### Problem details
Everything in the data below is left aside except the lines from the one containing "The width and" through the one containing "Click the Kill Policy icon"; repeat those exactly.

### Records for the exercise
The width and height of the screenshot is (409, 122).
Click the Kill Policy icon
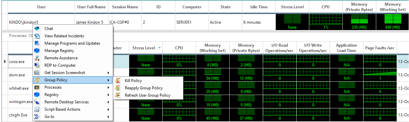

...

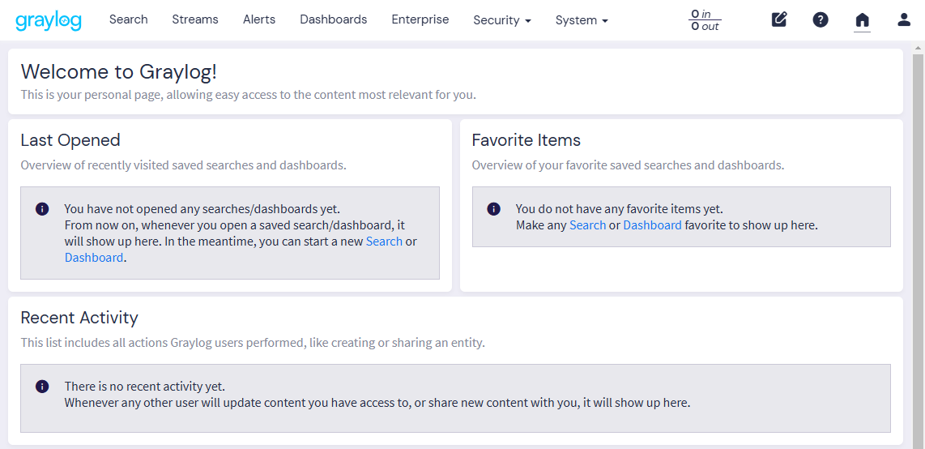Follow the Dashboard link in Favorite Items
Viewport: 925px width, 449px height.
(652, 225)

### Solution for this problem
The width and height of the screenshot is (409, 122).
Click the Kill Policy icon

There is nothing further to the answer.